When evaluating any agent, ask: How many transactions did they close in your target neighborhood in the past 12 months? What is their average time on market and sale price relative to list? Do they have relationships with local contractors, inspectors, and title companies, or do you source those yourself? Can they explain the difference between a contingent and pending status, and what each means for your leverage?

Floyd's presence with Garceau, a firm that operates branch offices in Baltimore and Howard County, indicates experience across different market segments and price points. An agent tied to a single neighborhood has deep roots there but limited insight if you change your focus.

Services and what they cost you

Beyond standard representation, buyer's agents differ in scope. Some offer:

  • Market analysis and neighborhood tours (standard)
  • Preparation for appraisal and inspection contingencies (standard)
  • Guidance on financing pre-approval and loan contingency language (standard at better firms)
  • Contractor or inspector referrals (varies by agent)
  • Post-closing support if title or warranty issues arise (rare; most agents step away after closing)

Garceau's website emphasizes a team approach, which can mean faster response times and round-the-clock availability during active offers. That is useful in Baltimore's competitive neighborhoods, where a 24-hour delayed response can mean losing a property.

Cost to you: zero, in standard transactions. You pay nothing directly. If you go FSBO (for sale by owner) and hire an agent, that agent may charge a flat fee of $2,000 to $5,000, but that is unusual and not standard practice in Baltimore.

Who benefits most, and who should look elsewhere

Work with a buyer's agent if:

  • You are a first-time buyer and unfamiliar with Baltimore neighborhood variation, contingencies, or inspection red flags.
  • You are moving from out of state and need someone who knows local lenders, title companies, and the difference between city and county properties (tax rates, city services, school zones).
  • You are making an offer in a competitive neighborhood where speed, credibility, and negotiating skill drive outcomes.
  • You want someone to identify off-market pocket listings before they hit the MLS.

You do not need an agent if:

  • You are selling a property you inherited and listing FSBO; you can hire an agent solely for buyer representation.
  • You are flipping properties or doing construction and have your own contractor and title contacts.
  • You are targeting a single rental property in a neighborhood you already know well and feel confident submitting an offer yourself.

What the first conversation involves

When you contact Floyd or another buyer's agent, expect a 20-to-30-minute initial call covering: neighborhoods you are considering, budget and financing status (pre-approval, FHA vs. conventional), timeline, and must-haves (yard, parking, square footage). A good agent will ask whether you are pre-approved and by whom, because that signals credibility to sellers in a bidding war. They will also ask about your contingencies: Are you selling a current home? Do you need the inspection to find major issues, or are you buying as-is?

From there, you schedule property showings, attend open houses together, and when you find something, Floyd prepares a written offer with comps, contingency language, and earnest money amount.

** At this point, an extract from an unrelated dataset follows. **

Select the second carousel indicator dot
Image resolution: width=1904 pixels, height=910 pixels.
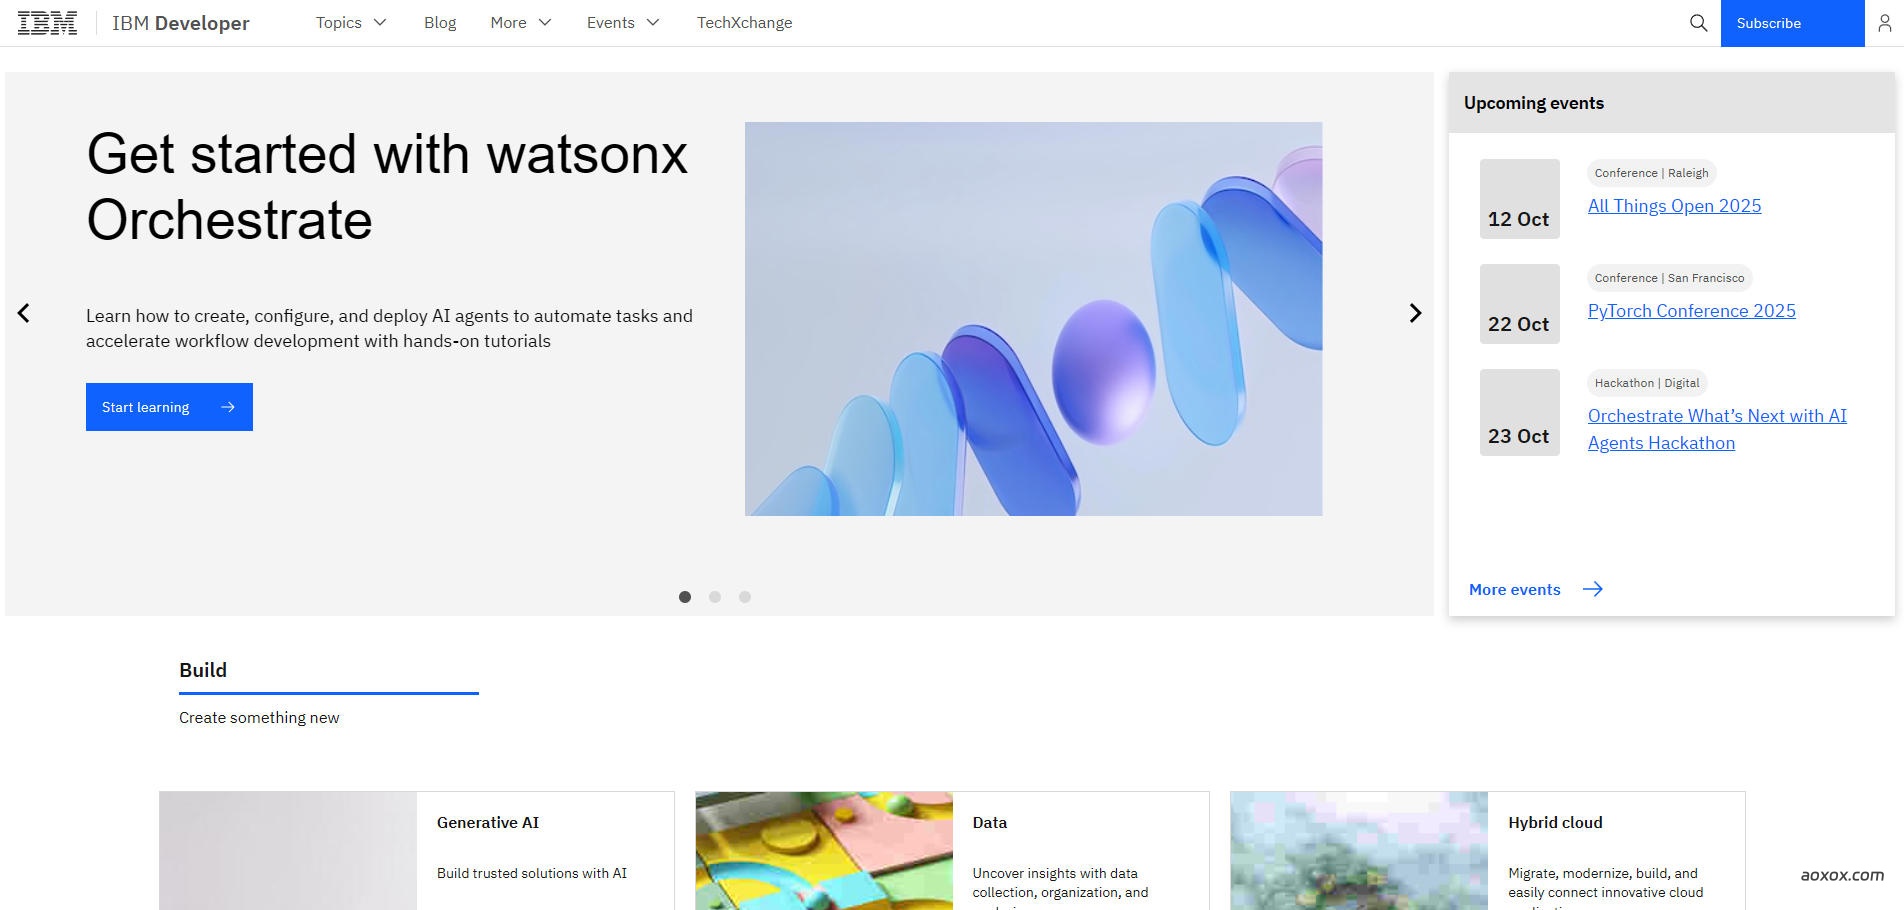pyautogui.click(x=715, y=597)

Hours and how to reach Garceau Realty

Garceau maintains offices in Baltimore and Columbia. Buyer agents typically work by appointment and are available evenings and weekends for showings. Contact the Baltimore office to connect with Floyd or confirm current hours, as staffing can shift. Like most residential firms, evenings and Saturdays are peak times for touring, so flexibility is expected.

Garceau operates at the scale where you are not one of hundreds of clients but also have enough firm infrastructure behind you that transactions move smoothly. That balance is what distinguishes a regional independent from both the large-box franchises and single-agent operations.